• **Problem**:
Locate each line in the material below that contains the word "pixels", and copy every such line in full.

*****

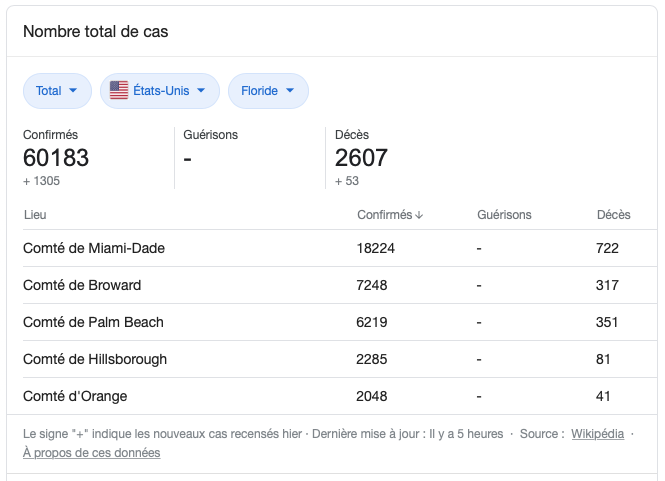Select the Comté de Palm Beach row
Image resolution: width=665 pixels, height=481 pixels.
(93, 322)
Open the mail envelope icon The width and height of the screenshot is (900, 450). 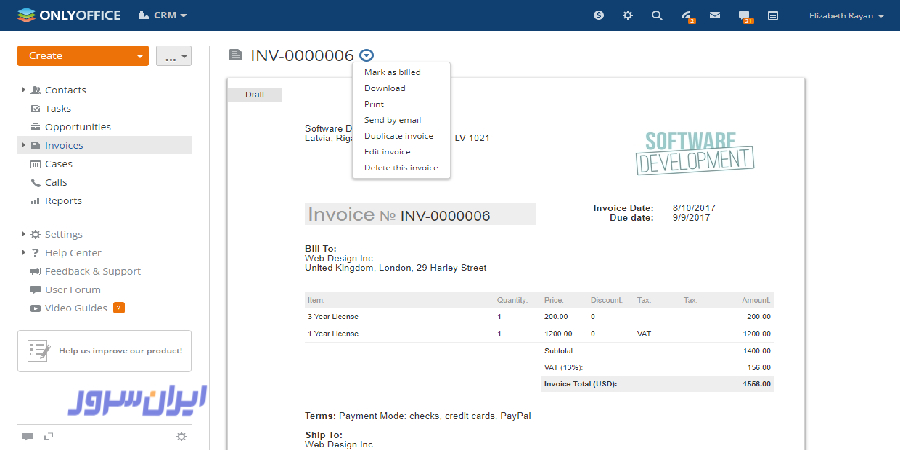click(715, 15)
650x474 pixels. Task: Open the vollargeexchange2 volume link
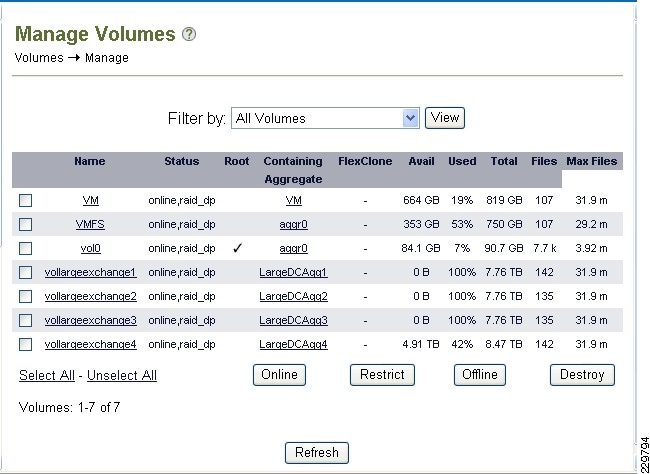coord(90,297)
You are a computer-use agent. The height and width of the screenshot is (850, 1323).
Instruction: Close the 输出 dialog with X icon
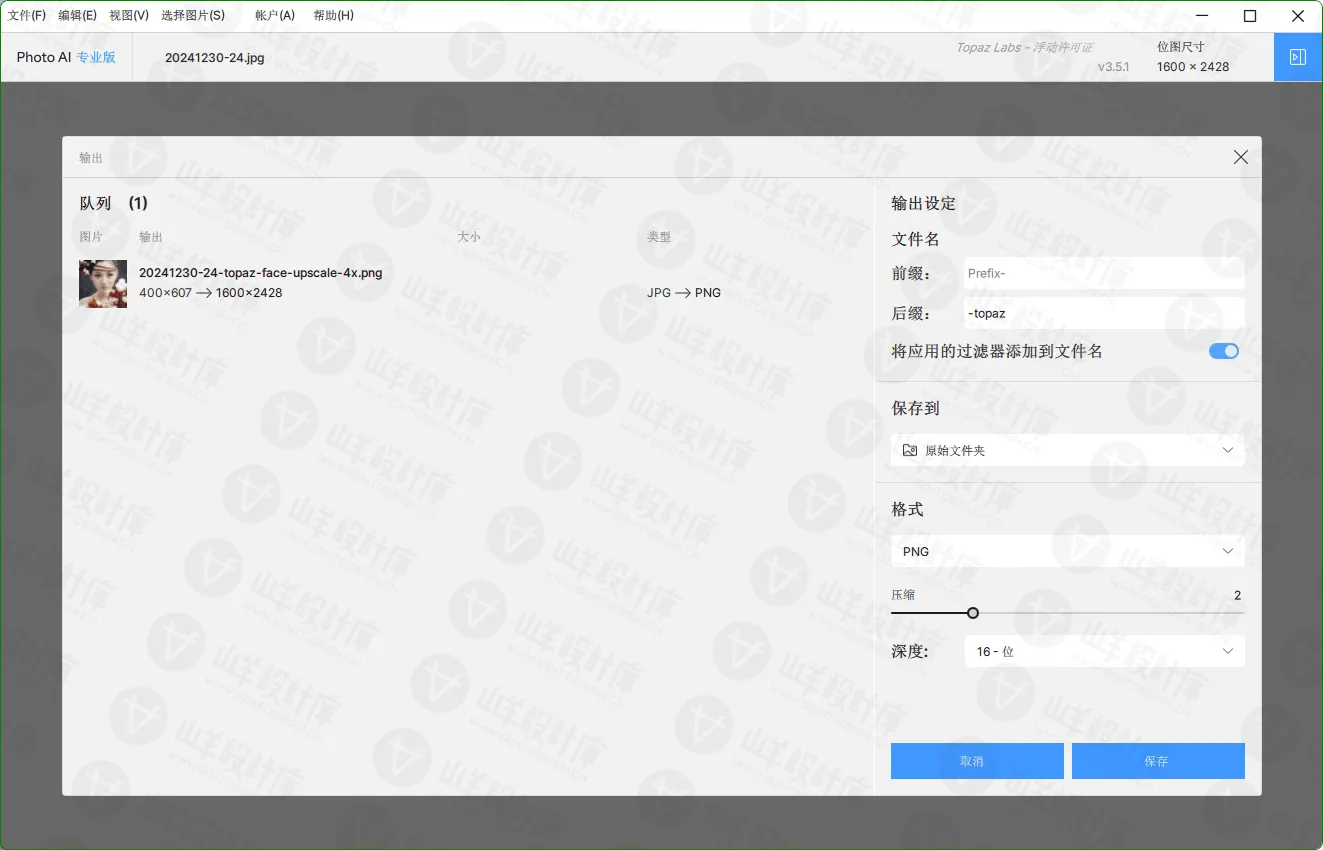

*****

• **Answer to this problem**:
Image resolution: width=665 pixels, height=481 pixels.
650x474 pixels. Task: Open the vollargeexchange2 volume link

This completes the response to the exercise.